Improving Adversarial Robustness in Weight-quantized Neural Networks
This work is significant for researchers and practitioners deploying neural networks on hardware platforms, as it aims to improve the adversarial robustness of quantized models, an incremental but important step for real-world applications.
This paper addresses the problem of adversarial vulnerability in weight-quantized neural networks. The authors propose a boundary-based retraining method combined with a nonlinear mapping method, which demonstrates improved accuracy restoration after quantization compared to baseline methods under both black-box and white-box adversarial attacks.

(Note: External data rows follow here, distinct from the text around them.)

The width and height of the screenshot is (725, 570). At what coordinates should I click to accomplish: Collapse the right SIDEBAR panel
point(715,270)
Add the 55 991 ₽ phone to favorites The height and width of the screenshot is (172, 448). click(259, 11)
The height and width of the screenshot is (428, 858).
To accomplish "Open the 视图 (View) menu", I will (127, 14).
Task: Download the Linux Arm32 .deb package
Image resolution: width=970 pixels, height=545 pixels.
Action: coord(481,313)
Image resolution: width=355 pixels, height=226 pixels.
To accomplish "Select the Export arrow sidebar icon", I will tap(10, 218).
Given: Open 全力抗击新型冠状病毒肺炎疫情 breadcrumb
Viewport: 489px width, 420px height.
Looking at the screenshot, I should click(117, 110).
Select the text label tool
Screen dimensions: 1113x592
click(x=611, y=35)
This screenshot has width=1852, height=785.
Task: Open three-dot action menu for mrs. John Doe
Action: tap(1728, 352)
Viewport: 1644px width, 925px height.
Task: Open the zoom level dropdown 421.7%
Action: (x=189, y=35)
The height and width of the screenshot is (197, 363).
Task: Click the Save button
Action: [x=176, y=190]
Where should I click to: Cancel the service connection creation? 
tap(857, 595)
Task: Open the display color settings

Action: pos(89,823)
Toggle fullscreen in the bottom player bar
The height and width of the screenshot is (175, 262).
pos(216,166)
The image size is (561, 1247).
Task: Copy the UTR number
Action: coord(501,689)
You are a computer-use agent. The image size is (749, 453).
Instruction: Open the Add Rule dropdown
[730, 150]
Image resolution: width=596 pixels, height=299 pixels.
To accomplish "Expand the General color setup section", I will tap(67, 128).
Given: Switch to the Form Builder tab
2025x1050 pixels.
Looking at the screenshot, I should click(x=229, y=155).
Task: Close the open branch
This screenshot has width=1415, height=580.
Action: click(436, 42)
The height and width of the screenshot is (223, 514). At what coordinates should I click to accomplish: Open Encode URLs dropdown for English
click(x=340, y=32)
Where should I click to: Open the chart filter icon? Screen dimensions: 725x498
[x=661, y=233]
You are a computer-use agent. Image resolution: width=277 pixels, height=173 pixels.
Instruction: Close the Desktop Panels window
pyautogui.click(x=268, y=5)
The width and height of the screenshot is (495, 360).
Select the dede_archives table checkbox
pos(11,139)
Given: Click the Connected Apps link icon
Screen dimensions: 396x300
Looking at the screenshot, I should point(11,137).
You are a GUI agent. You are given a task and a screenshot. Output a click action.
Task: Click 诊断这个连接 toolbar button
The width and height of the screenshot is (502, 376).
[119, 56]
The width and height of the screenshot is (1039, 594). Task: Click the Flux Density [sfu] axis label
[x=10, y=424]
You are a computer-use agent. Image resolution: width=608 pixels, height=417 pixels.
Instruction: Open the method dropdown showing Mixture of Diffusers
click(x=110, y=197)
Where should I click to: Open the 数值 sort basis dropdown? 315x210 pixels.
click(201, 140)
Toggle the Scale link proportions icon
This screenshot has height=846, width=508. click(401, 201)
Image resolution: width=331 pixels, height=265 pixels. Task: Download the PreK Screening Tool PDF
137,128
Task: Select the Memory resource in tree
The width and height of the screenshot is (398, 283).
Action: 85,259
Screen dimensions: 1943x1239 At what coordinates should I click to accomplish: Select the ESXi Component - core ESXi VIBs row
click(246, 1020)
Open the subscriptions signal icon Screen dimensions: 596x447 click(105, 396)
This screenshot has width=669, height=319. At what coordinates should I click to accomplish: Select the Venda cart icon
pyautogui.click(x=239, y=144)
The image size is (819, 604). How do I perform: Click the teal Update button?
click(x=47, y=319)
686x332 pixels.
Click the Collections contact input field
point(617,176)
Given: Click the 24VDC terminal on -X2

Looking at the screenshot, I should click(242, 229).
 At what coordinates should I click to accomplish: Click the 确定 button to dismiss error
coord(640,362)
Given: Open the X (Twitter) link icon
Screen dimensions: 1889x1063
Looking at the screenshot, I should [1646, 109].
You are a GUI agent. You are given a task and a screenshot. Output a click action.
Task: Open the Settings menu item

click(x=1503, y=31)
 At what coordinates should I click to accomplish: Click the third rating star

Neural networks are getting deeper and more computation-intensive nowadays. Quantization is a useful technique in deploying neural networks on hardware platforms and saving computation costs with negligible performance loss. However, recent research reveals that neural network models, no matter full-precision or quantized, are vulnerable to adversarial attacks. In this work, we analyze both adversarial and quantization losses and then introduce criteria to evaluate them. We propose a boundary-based retraining method to mitigate adversarial and quantization losses together and adopt a nonlinear mapping method to defend against white-box gradient-based adversarial attacks. The evaluations demonstrate that our method can better restore accuracy after quantization than other baseline methods on both black-box and white-box adversarial attacks. The results also show that adversarial training suffers quantization loss and does not cooperate well with other training methods.